-- start of INPUT ROWS --
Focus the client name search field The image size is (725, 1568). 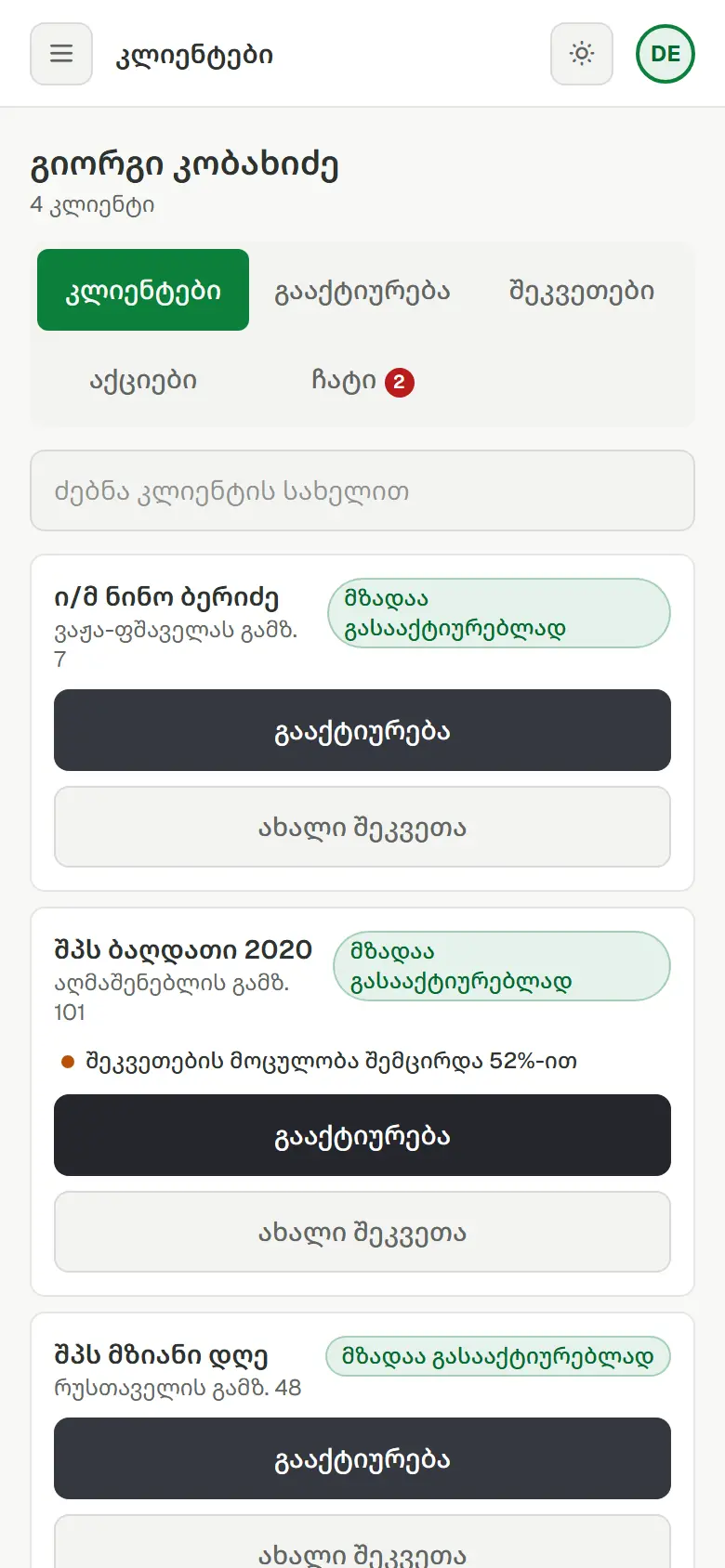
-- end of INPUT ROWS --
-- start of INPUT ROWS --
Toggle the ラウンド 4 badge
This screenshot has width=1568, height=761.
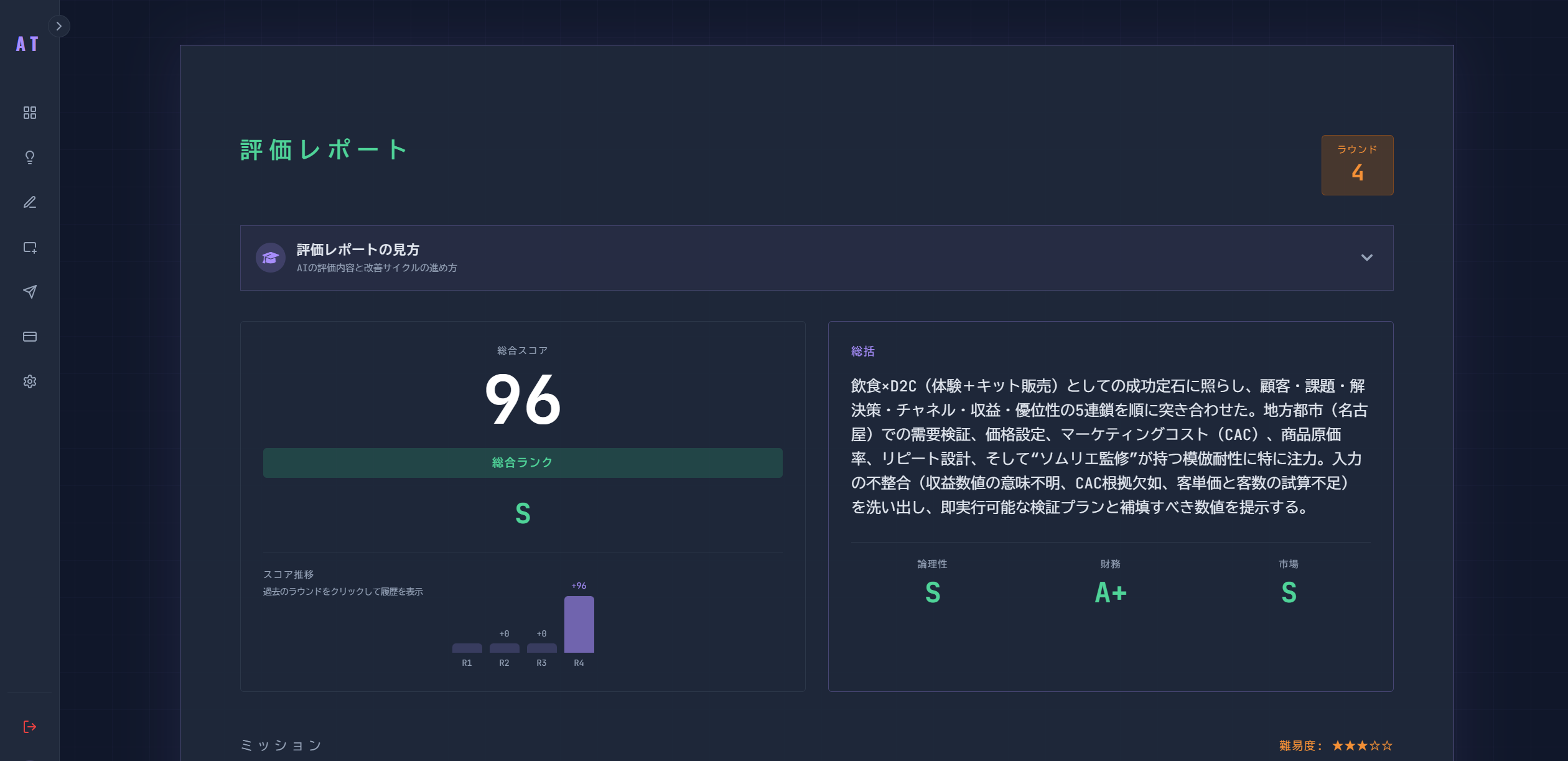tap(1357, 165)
-- end of INPUT ROWS --
-- start of INPUT ROWS --
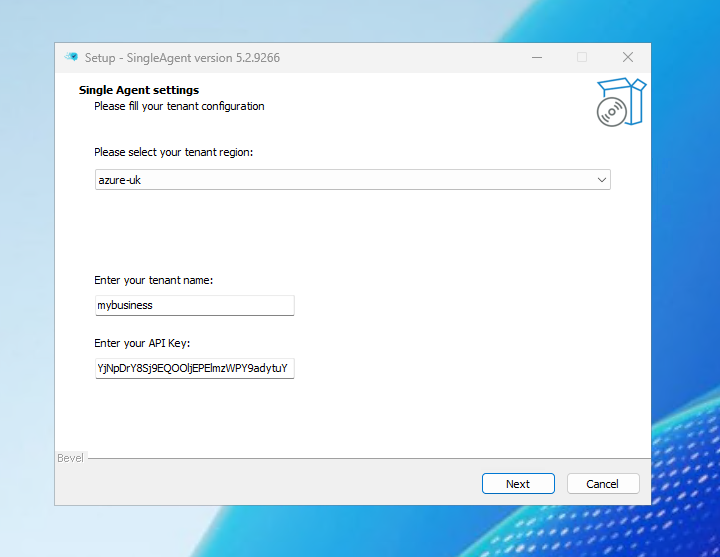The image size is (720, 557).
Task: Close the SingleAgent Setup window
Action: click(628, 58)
-- end of INPUT ROWS --
EXERCISE AIM:
Quote the material word for word. Start at the line that has "Toggle the ラウンド 4 badge", stop after the line that has "tap(1357, 165)", and leave the pictures out.

RESULT OF THIS TASK:
Toggle the ラウンド 4 badge
This screenshot has width=1568, height=761.
tap(1357, 165)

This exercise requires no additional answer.